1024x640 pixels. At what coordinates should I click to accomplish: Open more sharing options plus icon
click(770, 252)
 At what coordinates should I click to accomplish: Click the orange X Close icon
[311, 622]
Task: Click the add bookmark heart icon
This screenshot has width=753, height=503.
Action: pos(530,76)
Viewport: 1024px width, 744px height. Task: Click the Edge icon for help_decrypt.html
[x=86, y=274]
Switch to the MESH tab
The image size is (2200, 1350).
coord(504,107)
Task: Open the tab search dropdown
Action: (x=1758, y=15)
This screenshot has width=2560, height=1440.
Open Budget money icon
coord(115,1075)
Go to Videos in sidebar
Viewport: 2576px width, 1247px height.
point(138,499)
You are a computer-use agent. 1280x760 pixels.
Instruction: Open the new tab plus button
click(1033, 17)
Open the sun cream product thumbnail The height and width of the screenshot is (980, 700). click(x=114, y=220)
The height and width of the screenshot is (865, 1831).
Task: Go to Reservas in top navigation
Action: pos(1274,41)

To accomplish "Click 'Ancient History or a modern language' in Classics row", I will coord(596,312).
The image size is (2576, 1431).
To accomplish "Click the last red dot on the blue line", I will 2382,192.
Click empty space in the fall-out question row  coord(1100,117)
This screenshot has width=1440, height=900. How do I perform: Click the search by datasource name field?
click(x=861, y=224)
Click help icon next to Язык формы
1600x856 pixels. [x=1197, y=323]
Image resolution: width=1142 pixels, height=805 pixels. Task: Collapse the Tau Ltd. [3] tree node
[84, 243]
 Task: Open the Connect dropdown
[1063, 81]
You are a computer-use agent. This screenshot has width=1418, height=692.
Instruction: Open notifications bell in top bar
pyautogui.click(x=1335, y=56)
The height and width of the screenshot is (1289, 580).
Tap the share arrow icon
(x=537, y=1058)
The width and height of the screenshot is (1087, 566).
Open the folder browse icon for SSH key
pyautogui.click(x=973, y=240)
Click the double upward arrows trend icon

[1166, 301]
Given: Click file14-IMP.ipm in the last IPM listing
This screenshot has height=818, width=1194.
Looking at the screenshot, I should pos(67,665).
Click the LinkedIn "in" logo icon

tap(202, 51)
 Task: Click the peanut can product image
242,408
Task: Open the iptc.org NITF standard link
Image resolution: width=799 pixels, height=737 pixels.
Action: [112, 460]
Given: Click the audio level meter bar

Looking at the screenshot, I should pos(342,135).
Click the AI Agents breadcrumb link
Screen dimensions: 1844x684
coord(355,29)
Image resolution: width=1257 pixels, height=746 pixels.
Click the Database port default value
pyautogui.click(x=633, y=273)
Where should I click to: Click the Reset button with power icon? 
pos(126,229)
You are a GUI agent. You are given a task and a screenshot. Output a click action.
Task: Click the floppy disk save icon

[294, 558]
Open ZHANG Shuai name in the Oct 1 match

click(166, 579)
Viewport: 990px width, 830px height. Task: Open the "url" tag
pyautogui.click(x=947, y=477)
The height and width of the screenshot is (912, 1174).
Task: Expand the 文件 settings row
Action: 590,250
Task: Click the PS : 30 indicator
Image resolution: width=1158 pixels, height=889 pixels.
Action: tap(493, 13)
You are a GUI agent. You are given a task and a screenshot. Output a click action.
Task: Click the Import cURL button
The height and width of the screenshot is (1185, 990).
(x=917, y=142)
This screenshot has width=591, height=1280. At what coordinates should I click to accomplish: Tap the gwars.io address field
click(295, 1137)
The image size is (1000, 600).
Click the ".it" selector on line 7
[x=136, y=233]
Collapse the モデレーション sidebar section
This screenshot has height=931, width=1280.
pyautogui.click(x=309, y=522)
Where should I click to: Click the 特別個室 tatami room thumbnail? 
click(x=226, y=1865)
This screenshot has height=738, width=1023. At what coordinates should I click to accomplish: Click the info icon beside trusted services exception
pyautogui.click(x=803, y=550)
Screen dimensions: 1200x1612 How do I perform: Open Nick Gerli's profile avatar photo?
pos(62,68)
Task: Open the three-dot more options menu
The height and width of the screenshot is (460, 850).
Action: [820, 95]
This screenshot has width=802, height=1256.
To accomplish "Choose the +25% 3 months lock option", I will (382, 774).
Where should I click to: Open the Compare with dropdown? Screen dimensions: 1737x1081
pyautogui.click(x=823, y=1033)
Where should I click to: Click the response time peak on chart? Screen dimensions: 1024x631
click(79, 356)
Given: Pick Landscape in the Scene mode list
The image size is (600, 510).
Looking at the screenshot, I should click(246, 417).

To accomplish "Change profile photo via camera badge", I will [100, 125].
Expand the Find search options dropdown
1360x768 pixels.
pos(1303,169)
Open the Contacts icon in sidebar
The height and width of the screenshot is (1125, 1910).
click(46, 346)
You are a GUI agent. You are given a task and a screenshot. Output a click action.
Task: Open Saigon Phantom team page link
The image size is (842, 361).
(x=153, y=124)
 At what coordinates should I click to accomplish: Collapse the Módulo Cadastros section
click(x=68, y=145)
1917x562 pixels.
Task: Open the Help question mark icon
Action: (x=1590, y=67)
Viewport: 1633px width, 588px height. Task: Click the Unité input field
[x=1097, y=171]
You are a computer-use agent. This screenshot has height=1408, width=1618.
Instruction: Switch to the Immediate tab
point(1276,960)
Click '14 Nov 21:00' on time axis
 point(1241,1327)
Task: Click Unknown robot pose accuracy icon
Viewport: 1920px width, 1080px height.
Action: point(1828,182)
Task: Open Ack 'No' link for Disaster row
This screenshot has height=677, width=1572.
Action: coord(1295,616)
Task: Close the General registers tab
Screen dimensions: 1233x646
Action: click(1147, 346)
=-=-=
> [What is expected]:
Convert every line of the items above into a Markdown table with the columns "No." and "Entry", numbering the rows in order and omitting blank lines.

> [Expected output]:
| No. | Entry |
|---|---|
| 1 | 1024x640 pixels. At what coordinates should I click to accomplish: Open more sharing options plus icon |
| 2 | click(770, 252) |
| 3 |  At what coordinates should I click to accomplish: Click the orange X Close icon |
| 4 | [311, 622] |
| 5 | Task: Click the add bookmark heart icon |
| 6 | This screenshot has width=753, height=503. |
| 7 | Action: pos(530,76) |
| 8 | Viewport: 1024px width, 744px height. Task: Click the Edge icon for help_decrypt.html |
| 9 | [x=86, y=274] |
| 10 | Switch to the MESH tab |
| 11 | The image size is (2200, 1350). |
| 12 | coord(504,107) |
| 13 | Task: Open the tab search dropdown |
| 14 | Action: (x=1758, y=15) |
| 15 | This screenshot has width=2560, height=1440. |
| 16 | Open Budget money icon |
| 17 | coord(115,1075) |
| 18 | Go to Videos in sidebar |
| 19 | Viewport: 2576px width, 1247px height. |
| 20 | point(138,499) |
| 21 | You are a computer-use agent. 1280x760 pixels. |
| 22 | Instruction: Open the new tab plus button |
| 23 | click(1033, 17) |
| 24 | Open the sun cream product thumbnail The height and width of the screenshot is (980, 700). click(x=114, y=220) |
| 25 | The height and width of the screenshot is (865, 1831). |
| 26 | Task: Go to Reservas in top navigation |
| 27 | Action: pos(1274,41) |
| 28 | To accomplish "Click 'Ancient History or a modern language' in Classics row", I will coord(596,312). |
| 29 | The image size is (2576, 1431). |
| 30 | To accomplish "Click the last red dot on the blue line", I will 2382,192. |
| 31 | Click empty space in the fall-out question row  coord(1100,117) |
| 32 | This screenshot has width=1440, height=900. How do I perform: Click the search by datasource name field? |
| 33 | click(x=861, y=224) |
| 34 | Click help icon next to Язык формы |
| 35 | 1600x856 pixels. [x=1197, y=323] |
| 36 | Image resolution: width=1142 pixels, height=805 pixels. Task: Collapse the Tau Ltd. [3] tree node |
| 37 | [84, 243] |
| 38 |  Task: Open the Connect dropdown |
| 39 | [1063, 81] |
| 40 | You are a computer-use agent. This screenshot has width=1418, height=692. |
| 41 | Instruction: Open notifications bell in top bar |
| 42 | pyautogui.click(x=1335, y=56) |
| 43 | The height and width of the screenshot is (1289, 580). |
| 44 | Tap the share arrow icon |
| 45 | (x=537, y=1058) |
| 46 | The width and height of the screenshot is (1087, 566). |
| 47 | Open the folder browse icon for SSH key |
| 48 | pyautogui.click(x=973, y=240) |
| 49 | Click the double upward arrows trend icon |
| 50 | [1166, 301] |
| 51 | Given: Click file14-IMP.ipm in the last IPM listing |
| 52 | This screenshot has height=818, width=1194. |
| 53 | Looking at the screenshot, I should pos(67,665). |
| 54 | Click the LinkedIn "in" logo icon |
| 55 | tap(202, 51) |
| 56 |  Task: Click the peanut can product image |
| 57 | 242,408 |
| 58 | Task: Open the iptc.org NITF standard link |
| 59 | Image resolution: width=799 pixels, height=737 pixels. |
| 60 | Action: [112, 460] |
| 61 | Given: Click the audio level meter bar |
| 62 | Looking at the screenshot, I should pos(342,135). |
| 63 | Click the AI Agents breadcrumb link |
| 64 | Screen dimensions: 1844x684 |
| 65 | coord(355,29) |
| 66 | Image resolution: width=1257 pixels, height=746 pixels. |
| 67 | Click the Database port default value |
| 68 | pyautogui.click(x=633, y=273) |
| 69 | Where should I click to: Click the Reset button with power icon?  |
| 70 | pos(126,229) |
| 71 | You are a GUI agent. You are given a task and a screenshot. Output a click action. |
| 72 | Task: Click the floppy disk save icon |
| 73 | [294, 558] |
| 74 | Open ZHANG Shuai name in the Oct 1 match |
| 75 | click(166, 579) |
| 76 | Viewport: 990px width, 830px height. Task: Open the "url" tag |
| 77 | pyautogui.click(x=947, y=477) |
| 78 | The height and width of the screenshot is (912, 1174). |
| 79 | Task: Expand the 文件 settings row |
| 80 | Action: 590,250 |
| 81 | Task: Click the PS : 30 indicator |
| 82 | Image resolution: width=1158 pixels, height=889 pixels. |
| 83 | Action: tap(493, 13) |
| 84 | You are a GUI agent. You are given a task and a screenshot. Output a click action. |
| 85 | Task: Click the Import cURL button |
| 86 | The height and width of the screenshot is (1185, 990). |
| 87 | (x=917, y=142) |
| 88 | This screenshot has width=591, height=1280. At what coordinates should I click to accomplish: Tap the gwars.io address field |
| 89 | click(295, 1137) |
| 90 | The image size is (1000, 600). |
| 91 | Click the ".it" selector on line 7 |
| 92 | [x=136, y=233] |
| 93 | Collapse the モデレーション sidebar section |
| 94 | This screenshot has height=931, width=1280. |
| 95 | pyautogui.click(x=309, y=522) |
| 96 | Where should I click to: Click the 特別個室 tatami room thumbnail?  |
| 97 | click(x=226, y=1865) |
| 98 | This screenshot has height=738, width=1023. At what coordinates should I click to accomplish: Click the info icon beside trusted services exception |
| 99 | pyautogui.click(x=803, y=550) |
| 100 | Screen dimensions: 1200x1612 How do I perform: Open Nick Gerli's profile avatar photo? |
| 101 | pos(62,68) |
| 102 | Task: Open the three-dot more options menu |
| 103 | The height and width of the screenshot is (460, 850). |
| 104 | Action: [820, 95] |
| 105 | This screenshot has width=802, height=1256. |
| 106 | To accomplish "Choose the +25% 3 months lock option", I will (382, 774). |
| 107 | Where should I click to: Open the Compare with dropdown? Screen dimensions: 1737x1081 |
| 108 | pyautogui.click(x=823, y=1033) |
| 109 | Where should I click to: Click the response time peak on chart? Screen dimensions: 1024x631 |
| 110 | click(79, 356) |
| 111 | Given: Pick Landscape in the Scene mode list |
| 112 | The image size is (600, 510). |
| 113 | Looking at the screenshot, I should click(246, 417). |
| 114 | To accomplish "Change profile photo via camera badge", I will [100, 125]. |
| 115 | Expand the Find search options dropdown |
| 116 | 1360x768 pixels. |
| 117 | pos(1303,169) |
| 118 | Open the Contacts icon in sidebar |
| 119 | The height and width of the screenshot is (1125, 1910). |
| 120 | click(46, 346) |
| 121 | You are a GUI agent. You are given a task and a screenshot. Output a click action. |
| 122 | Task: Open Saigon Phantom team page link |
| 123 | The image size is (842, 361). |
| 124 | (x=153, y=124) |
| 125 |  At what coordinates should I click to accomplish: Collapse the Módulo Cadastros section |
| 126 | click(x=68, y=145) |
| 127 | 1917x562 pixels. |
| 128 | Task: Open the Help question mark icon |
| 129 | Action: (x=1590, y=67) |
| 130 | Viewport: 1633px width, 588px height. Task: Click the Unité input field |
| 131 | [x=1097, y=171] |
| 132 | You are a computer-use agent. This screenshot has height=1408, width=1618. |
| 133 | Instruction: Switch to the Immediate tab |
| 134 | point(1276,960) |
| 135 | Click '14 Nov 21:00' on time axis |
| 136 |  point(1241,1327) |
| 137 | Task: Click Unknown robot pose accuracy icon |
| 138 | Viewport: 1920px width, 1080px height. |
| 139 | Action: point(1828,182) |
| 140 | Task: Open Ack 'No' link for Disaster row |
| 141 | This screenshot has height=677, width=1572. |
| 142 | Action: coord(1295,616) |
| 143 | Task: Close the General registers tab |
| 144 | Screen dimensions: 1233x646 |
| 145 | Action: click(1147, 346) |